##### TASK DATA

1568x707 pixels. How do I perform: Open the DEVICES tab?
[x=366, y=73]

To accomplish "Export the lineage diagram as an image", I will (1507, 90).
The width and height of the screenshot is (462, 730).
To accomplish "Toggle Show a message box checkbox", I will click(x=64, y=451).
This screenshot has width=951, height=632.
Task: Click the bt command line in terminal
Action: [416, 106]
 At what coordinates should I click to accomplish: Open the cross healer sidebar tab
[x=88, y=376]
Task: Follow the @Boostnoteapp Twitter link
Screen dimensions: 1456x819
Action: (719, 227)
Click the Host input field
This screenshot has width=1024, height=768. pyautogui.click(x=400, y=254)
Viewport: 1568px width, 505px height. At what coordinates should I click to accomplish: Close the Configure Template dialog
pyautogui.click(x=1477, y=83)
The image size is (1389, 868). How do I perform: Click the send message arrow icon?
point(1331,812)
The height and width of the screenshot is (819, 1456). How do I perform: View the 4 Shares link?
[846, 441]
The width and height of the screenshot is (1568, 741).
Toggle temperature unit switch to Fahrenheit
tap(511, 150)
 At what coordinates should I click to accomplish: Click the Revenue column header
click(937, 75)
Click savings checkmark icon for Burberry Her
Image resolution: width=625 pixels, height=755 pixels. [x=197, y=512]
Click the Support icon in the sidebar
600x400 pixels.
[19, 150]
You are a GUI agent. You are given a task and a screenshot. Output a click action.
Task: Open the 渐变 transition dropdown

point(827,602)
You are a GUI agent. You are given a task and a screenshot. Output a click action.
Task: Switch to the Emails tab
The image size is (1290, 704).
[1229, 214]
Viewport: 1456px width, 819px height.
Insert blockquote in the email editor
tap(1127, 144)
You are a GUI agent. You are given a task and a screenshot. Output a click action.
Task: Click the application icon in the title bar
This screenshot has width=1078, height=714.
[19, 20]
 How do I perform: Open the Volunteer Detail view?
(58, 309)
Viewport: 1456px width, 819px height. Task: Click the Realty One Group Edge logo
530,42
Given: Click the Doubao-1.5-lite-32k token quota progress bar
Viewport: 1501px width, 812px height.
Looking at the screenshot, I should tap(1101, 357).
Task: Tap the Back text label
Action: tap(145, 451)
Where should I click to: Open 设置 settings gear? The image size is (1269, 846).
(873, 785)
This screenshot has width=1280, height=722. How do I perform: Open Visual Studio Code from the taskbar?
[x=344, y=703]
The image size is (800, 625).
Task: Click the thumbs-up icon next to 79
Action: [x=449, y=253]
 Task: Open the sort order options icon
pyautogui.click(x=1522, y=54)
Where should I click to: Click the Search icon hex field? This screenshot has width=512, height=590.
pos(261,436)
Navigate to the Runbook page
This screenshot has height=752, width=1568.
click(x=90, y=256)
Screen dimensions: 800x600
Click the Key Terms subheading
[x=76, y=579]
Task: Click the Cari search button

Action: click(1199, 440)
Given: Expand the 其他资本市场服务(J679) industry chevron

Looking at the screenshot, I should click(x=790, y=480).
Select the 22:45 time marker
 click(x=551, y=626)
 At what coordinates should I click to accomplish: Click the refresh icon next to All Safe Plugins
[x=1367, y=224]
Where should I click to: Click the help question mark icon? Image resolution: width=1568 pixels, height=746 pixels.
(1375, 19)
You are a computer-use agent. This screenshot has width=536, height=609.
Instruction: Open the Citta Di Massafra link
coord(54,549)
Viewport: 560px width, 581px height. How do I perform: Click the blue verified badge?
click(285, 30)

##########

- [THE PROBLEM] Output every one of the rows above as a JSON list of strings, with one string per line and blank lines omitted.

- [OUTPUT FOR THIS EXERCISE]
[
  "1568x707 pixels. How do I perform: Open the DEVICES tab?",
  "[x=366, y=73]",
  "To accomplish \"Export the lineage diagram as an image\", I will (1507, 90).",
  "The width and height of the screenshot is (462, 730).",
  "To accomplish \"Toggle Show a message box checkbox\", I will click(x=64, y=451).",
  "This screenshot has width=951, height=632.",
  "Task: Click the bt command line in terminal",
  "Action: [416, 106]",
  " At what coordinates should I click to accomplish: Open the cross healer sidebar tab",
  "[x=88, y=376]",
  "Task: Follow the @Boostnoteapp Twitter link",
  "Screen dimensions: 1456x819",
  "Action: (719, 227)",
  "Click the Host input field",
  "This screenshot has width=1024, height=768. pyautogui.click(x=400, y=254)",
  "Viewport: 1568px width, 505px height. At what coordinates should I click to accomplish: Close the Configure Template dialog",
  "pyautogui.click(x=1477, y=83)",
  "The image size is (1389, 868). How do I perform: Click the send message arrow icon?",
  "point(1331,812)",
  "The height and width of the screenshot is (819, 1456). How do I perform: View the 4 Shares link?",
  "[846, 441]",
  "The width and height of the screenshot is (1568, 741).",
  "Toggle temperature unit switch to Fahrenheit",
  "tap(511, 150)",
  " At what coordinates should I click to accomplish: Click the Revenue column header",
  "click(937, 75)",
  "Click savings checkmark icon for Burberry Her",
  "Image resolution: width=625 pixels, height=755 pixels. [x=197, y=512]",
  "Click the Support icon in the sidebar",
  "600x400 pixels.",
  "[19, 150]",
  "You are a GUI agent. You are given a task and a screenshot. Output a click action.",
  "Task: Open the 渐变 transition dropdown",
  "point(827,602)",
  "You are a GUI agent. You are given a task and a screenshot. Output a click action.",
  "Task: Switch to the Emails tab",
  "The image size is (1290, 704).",
  "[1229, 214]",
  "Viewport: 1456px width, 819px height.",
  "Insert blockquote in the email editor",
  "tap(1127, 144)",
  "You are a GUI agent. You are given a task and a screenshot. Output a click action.",
  "Task: Click the application icon in the title bar",
  "This screenshot has width=1078, height=714.",
  "[19, 20]",
  " How do I perform: Open the Volunteer Detail view?",
  "(58, 309)",
  "Viewport: 1456px width, 819px height. Task: Click the Realty One Group Edge logo",
  "530,42",
  "Given: Click the Doubao-1.5-lite-32k token quota progress bar",
  "Viewport: 1501px width, 812px height.",
  "Looking at the screenshot, I should tap(1101, 357).",
  "Task: Tap the Back text label",
  "Action: tap(145, 451)",
  "Where should I click to: Open 设置 settings gear? The image size is (1269, 846).",
  "(873, 785)",
  "This screenshot has width=1280, height=722. How do I perform: Open Visual Studio Code from the taskbar?",
  "[x=344, y=703]",
  "The image size is (800, 625).",
  "Task: Click the thumbs-up icon next to 79",
  "Action: [x=449, y=253]",
  " Task: Open the sort order options icon",
  "pyautogui.click(x=1522, y=54)",
  "Where should I click to: Click the Search icon hex field? This screenshot has width=512, height=590.",
  "pos(261,436)",
  "Navigate to the Runbook page",
  "This screenshot has height=752, width=1568.",
  "click(x=90, y=256)",
  "Screen dimensions: 800x600",
  "Click the Key Terms subheading",
  "[x=76, y=579]",
  "Task: Click the Cari search button",
  "Action: click(1199, 440)",
  "Given: Expand the 其他资本市场服务(J679) industry chevron",
  "Looking at the screenshot, I should click(x=790, y=480).",
  "Select the 22:45 time marker",
  " click(x=551, y=626)",
  " At what coordinates should I click to accomplish: Click the refresh icon next to All Safe Plugins",
  "[x=1367, y=224]",
  "Where should I click to: Click the help question mark icon? Image resolution: width=1568 pixels, height=746 pixels.",
  "(1375, 19)",
  "You are a computer-use agent. This screenshot has width=536, height=609.",
  "Instruction: Open the Citta Di Massafra link",
  "coord(54,549)",
  "Viewport: 560px width, 581px height. How do I perform: Click the blue verified badge?",
  "click(285, 30)"
]